Traditionally, we heard that overnight charging or speaking on mobile while charging leads to mobile phones exploding, but today in this article we are going to see a different scenario called Bad Power Attack.
Recently our security Engineers identified a new form of vulnerability with fast charging devices like Mobile Phones, tablets and laptops. By hacking fast charging power management IC, hackers can easily explode or fire above mentioned gadgets.
Smartphone Charging operation procedure:
Before we enter into a bad power attack we want to know how smart phone charging happens.
In the smartphone charging port we have four terminals. They are +ve voltage, -ve voltage (ground), +ve data and, -ve data (ground) Where voltage terminals will help to charge your battery and data terminal will communicate between Power management IC and charging port regarding battery status.
Once the battery reaches its 100 % storage capacity Power management IC will send a message to the charging port that battery storage is full so it stops the power flow to the battery.
What is a bad Power attack?
Hackers can program malicious codes to power management firmware IC that can damage smartphones by overloading with an unusual amount of voltage resulting in internal components burning or complete smart phone explosions.
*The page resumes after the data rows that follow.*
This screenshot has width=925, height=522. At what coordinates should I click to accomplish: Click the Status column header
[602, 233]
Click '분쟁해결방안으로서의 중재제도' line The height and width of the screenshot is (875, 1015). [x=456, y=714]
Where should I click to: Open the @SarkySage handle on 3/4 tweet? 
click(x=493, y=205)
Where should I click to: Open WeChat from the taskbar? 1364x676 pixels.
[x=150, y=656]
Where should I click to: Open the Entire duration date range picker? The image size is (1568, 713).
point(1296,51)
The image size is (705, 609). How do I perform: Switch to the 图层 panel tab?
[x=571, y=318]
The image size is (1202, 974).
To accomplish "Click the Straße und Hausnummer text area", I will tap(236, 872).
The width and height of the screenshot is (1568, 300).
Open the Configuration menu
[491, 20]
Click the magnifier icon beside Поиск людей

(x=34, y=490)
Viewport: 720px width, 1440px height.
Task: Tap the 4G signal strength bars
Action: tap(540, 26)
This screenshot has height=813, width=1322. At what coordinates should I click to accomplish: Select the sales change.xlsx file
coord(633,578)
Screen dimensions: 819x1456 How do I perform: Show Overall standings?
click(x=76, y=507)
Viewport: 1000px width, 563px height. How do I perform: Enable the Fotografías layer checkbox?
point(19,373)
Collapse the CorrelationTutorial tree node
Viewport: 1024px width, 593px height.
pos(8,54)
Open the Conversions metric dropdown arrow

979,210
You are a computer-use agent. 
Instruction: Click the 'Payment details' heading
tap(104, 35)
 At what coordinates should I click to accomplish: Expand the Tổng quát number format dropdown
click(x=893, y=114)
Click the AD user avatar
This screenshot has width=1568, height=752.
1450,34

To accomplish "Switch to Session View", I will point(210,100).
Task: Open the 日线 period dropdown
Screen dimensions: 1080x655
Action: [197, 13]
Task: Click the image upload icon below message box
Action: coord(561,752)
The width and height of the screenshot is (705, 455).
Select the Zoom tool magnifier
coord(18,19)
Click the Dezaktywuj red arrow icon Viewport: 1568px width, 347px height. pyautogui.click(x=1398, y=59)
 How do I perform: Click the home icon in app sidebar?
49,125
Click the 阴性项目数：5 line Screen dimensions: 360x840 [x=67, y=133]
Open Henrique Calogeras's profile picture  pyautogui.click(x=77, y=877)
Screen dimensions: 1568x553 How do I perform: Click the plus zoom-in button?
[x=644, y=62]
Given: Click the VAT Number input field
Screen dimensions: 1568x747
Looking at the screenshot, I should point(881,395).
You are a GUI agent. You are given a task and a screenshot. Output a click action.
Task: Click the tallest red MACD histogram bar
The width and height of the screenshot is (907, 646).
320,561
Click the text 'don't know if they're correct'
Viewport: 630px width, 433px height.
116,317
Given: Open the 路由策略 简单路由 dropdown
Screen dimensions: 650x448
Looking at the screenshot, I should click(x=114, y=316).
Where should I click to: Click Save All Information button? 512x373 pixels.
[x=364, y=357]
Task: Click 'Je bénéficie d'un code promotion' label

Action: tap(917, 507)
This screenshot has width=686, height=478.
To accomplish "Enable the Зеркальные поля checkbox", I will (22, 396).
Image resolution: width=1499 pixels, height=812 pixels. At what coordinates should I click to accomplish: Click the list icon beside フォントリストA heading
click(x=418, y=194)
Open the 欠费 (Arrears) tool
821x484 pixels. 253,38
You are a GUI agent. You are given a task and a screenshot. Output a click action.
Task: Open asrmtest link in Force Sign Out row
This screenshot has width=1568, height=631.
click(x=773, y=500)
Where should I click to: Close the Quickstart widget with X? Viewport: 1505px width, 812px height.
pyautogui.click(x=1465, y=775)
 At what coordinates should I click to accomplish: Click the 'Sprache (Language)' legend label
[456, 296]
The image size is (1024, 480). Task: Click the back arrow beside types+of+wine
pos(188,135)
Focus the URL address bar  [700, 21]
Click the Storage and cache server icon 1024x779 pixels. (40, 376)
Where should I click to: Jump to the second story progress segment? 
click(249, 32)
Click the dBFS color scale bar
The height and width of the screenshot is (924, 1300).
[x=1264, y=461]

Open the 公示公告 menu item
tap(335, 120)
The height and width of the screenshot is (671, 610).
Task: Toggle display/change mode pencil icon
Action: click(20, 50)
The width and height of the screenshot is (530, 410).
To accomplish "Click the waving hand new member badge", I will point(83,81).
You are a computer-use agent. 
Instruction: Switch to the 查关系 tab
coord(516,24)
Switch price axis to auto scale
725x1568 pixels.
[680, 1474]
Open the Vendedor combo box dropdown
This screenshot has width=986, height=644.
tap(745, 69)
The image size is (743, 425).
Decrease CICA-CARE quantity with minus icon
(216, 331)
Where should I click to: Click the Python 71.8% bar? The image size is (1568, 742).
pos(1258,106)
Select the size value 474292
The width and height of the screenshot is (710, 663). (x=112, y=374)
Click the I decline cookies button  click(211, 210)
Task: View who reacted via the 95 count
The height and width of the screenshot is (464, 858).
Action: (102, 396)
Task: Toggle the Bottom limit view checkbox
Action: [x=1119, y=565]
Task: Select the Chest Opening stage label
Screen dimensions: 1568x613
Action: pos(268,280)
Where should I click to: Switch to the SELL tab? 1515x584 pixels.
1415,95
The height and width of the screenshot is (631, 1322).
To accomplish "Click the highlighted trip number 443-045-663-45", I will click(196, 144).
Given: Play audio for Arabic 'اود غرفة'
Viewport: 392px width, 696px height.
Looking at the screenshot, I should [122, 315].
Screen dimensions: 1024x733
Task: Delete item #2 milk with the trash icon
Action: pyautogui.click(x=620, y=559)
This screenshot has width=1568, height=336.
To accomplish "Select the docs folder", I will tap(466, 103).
For example your smartphone has a fast charging circuit designed with a capacity of 9V/ 3A. Cybercriminals hacked your smartphone and programmed the malicious codes with a high voltage of 12V/ 3A to Power management IC than its designed capacity. The adapter will automatically overload the power resulting in damaging the smartphone.
Suggestion to Smartphone Manufacturers:
The cyber security engineers tested 35 fast charging adapters and discovered that 18 models from eight companies were vulnerable to bad power attack while most bad power vulnerabilities can be patched by updating the firmware.
Also they recommended the manufacturing companies to add additional fuses, overload protection to devices that can support lower voltage fast charging to prevent bad power attack.
Advice to a smartphone Users:
Don’t Root or Jailbreak smartphone. Avoid using free or open Wi-Fi networks. Avoid Public USB charging ports. Never open unknown, spam and phishing emails. Use built in device protection. Use an antivirus app. Manage app permission.